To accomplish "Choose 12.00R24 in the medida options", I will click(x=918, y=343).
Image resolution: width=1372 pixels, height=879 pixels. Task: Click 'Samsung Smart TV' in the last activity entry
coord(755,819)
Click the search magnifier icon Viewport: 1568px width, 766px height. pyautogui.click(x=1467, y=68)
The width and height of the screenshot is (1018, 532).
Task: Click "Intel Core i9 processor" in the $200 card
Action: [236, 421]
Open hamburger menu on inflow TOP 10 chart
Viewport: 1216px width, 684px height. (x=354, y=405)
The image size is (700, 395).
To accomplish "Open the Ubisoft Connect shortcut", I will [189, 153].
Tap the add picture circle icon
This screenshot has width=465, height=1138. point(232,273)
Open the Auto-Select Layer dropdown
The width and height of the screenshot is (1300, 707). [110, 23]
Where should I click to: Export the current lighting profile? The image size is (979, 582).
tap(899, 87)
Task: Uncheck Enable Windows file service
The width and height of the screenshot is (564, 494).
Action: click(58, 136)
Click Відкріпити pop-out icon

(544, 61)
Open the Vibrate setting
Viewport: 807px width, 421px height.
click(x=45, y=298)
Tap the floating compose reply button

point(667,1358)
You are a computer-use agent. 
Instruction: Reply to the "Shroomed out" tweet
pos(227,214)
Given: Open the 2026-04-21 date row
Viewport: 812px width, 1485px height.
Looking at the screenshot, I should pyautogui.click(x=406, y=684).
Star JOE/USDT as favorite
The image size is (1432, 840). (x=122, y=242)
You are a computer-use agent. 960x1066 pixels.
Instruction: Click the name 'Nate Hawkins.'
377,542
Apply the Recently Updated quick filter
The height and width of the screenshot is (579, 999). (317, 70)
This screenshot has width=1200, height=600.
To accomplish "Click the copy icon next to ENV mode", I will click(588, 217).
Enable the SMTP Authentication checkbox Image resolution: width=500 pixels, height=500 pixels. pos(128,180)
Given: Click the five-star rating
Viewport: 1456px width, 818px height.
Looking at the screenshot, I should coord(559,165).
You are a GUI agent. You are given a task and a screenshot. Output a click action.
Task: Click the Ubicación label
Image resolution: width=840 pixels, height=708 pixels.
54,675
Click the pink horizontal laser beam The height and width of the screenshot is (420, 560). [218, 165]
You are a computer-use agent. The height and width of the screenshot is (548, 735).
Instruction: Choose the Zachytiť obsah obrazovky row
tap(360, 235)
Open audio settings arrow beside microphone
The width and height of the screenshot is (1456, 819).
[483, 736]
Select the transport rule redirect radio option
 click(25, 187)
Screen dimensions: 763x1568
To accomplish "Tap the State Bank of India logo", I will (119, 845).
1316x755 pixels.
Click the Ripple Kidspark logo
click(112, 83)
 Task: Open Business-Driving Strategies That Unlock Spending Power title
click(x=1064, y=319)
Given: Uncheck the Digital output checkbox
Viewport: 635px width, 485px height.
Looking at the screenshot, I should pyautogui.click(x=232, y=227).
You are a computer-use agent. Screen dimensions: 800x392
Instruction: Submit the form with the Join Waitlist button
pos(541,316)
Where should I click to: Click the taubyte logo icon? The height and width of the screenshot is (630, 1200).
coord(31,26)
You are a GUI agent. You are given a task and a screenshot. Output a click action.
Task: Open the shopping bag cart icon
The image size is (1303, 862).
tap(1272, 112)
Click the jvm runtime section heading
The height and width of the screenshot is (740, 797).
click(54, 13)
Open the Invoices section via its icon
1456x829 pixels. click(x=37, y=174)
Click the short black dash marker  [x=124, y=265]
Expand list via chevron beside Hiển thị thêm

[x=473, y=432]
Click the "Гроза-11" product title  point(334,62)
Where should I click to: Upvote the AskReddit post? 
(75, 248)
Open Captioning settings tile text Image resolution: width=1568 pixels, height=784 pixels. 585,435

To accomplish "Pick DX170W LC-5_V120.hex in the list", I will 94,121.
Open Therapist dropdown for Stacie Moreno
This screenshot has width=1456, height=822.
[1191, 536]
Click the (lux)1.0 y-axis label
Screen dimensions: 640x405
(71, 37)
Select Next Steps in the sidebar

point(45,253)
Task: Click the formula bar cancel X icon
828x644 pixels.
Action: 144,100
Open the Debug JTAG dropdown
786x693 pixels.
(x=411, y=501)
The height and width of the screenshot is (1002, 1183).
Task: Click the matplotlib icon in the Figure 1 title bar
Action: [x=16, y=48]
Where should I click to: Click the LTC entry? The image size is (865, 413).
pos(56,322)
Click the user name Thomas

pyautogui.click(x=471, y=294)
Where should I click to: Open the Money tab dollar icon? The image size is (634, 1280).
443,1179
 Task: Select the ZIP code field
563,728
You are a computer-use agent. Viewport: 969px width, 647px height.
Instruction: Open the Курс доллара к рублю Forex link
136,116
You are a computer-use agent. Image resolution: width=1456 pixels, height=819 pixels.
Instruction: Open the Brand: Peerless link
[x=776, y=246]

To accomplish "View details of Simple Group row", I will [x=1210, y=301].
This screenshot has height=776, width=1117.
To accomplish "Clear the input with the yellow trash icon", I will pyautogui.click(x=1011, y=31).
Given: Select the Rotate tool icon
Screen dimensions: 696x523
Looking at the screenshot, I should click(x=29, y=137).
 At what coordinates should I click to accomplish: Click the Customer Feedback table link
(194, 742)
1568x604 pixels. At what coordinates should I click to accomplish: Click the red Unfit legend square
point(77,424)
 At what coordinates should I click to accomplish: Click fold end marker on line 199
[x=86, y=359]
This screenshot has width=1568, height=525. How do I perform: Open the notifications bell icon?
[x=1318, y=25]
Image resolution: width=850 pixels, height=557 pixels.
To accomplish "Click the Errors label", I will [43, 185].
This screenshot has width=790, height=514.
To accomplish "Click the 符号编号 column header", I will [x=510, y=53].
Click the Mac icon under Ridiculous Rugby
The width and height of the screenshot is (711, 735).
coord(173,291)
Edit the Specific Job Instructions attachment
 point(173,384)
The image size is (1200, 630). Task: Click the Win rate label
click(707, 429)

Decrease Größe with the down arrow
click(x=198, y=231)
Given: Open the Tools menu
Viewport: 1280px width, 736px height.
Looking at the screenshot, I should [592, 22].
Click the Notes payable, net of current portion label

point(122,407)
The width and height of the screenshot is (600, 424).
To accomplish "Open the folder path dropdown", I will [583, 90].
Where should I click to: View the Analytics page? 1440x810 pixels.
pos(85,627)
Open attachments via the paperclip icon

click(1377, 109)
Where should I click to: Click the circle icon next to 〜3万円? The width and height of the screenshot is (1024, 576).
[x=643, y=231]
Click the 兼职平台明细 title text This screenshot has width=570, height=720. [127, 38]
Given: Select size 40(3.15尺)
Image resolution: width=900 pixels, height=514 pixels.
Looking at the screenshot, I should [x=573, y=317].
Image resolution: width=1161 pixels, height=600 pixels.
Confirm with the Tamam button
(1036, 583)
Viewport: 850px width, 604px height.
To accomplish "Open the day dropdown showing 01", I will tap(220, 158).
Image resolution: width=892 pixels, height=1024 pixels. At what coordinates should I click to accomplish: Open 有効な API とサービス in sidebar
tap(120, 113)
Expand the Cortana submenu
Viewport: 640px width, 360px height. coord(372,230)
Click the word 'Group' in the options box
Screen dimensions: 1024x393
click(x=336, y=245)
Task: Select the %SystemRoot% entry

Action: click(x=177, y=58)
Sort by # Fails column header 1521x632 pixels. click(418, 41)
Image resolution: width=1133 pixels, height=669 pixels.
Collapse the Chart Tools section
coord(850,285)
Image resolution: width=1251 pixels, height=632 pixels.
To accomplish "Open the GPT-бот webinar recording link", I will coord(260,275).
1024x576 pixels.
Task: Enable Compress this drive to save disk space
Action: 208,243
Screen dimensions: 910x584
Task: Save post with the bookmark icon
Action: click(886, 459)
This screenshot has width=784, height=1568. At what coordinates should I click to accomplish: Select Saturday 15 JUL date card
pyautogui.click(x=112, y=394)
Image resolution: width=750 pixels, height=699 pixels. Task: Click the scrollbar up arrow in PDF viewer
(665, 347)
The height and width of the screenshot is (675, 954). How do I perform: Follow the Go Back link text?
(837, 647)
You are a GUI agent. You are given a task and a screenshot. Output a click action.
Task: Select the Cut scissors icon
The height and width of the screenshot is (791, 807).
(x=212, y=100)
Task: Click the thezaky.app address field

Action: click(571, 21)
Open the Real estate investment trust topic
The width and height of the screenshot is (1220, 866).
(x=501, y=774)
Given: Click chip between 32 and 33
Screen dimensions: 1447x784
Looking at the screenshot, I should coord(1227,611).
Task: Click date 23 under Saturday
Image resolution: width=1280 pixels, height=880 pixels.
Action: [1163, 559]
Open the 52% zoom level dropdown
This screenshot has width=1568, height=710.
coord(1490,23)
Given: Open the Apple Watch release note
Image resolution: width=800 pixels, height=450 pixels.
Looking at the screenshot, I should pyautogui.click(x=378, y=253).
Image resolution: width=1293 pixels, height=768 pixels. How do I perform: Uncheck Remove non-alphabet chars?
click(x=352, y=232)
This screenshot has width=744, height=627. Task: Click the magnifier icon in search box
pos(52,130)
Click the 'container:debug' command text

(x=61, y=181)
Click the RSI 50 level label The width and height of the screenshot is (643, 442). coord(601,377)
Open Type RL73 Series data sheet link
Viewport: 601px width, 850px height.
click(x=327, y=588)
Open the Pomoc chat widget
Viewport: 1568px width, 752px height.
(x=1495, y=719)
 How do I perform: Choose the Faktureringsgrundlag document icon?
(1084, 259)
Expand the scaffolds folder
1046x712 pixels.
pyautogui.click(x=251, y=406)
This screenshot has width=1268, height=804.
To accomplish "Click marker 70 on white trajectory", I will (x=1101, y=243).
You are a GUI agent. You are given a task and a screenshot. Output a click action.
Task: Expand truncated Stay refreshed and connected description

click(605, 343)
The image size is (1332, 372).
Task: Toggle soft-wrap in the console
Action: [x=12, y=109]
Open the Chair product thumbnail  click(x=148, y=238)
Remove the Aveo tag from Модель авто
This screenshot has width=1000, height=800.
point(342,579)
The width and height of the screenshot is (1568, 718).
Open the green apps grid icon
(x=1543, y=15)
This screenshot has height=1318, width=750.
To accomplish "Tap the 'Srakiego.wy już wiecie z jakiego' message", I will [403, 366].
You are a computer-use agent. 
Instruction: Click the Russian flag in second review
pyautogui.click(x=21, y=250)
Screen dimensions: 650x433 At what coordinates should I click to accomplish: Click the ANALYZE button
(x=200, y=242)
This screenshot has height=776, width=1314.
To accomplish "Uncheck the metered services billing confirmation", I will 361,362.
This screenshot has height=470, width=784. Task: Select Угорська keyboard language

### DESCRIPTION OF THE TASK
Reproduce only the lines above spanning from the line containing "Open Captioning settings" through the line containing "Open the Debug JTAG dropdown", word for word.

### SOLUTION BELOW
Open Captioning settings tile text Image resolution: width=1568 pixels, height=784 pixels. 585,435

To accomplish "Pick DX170W LC-5_V120.hex in the list", I will 94,121.
Open Therapist dropdown for Stacie Moreno
This screenshot has width=1456, height=822.
[1191, 536]
Click the (lux)1.0 y-axis label
Screen dimensions: 640x405
(71, 37)
Select Next Steps in the sidebar

point(45,253)
Task: Click the formula bar cancel X icon
828x644 pixels.
Action: 144,100
Open the Debug JTAG dropdown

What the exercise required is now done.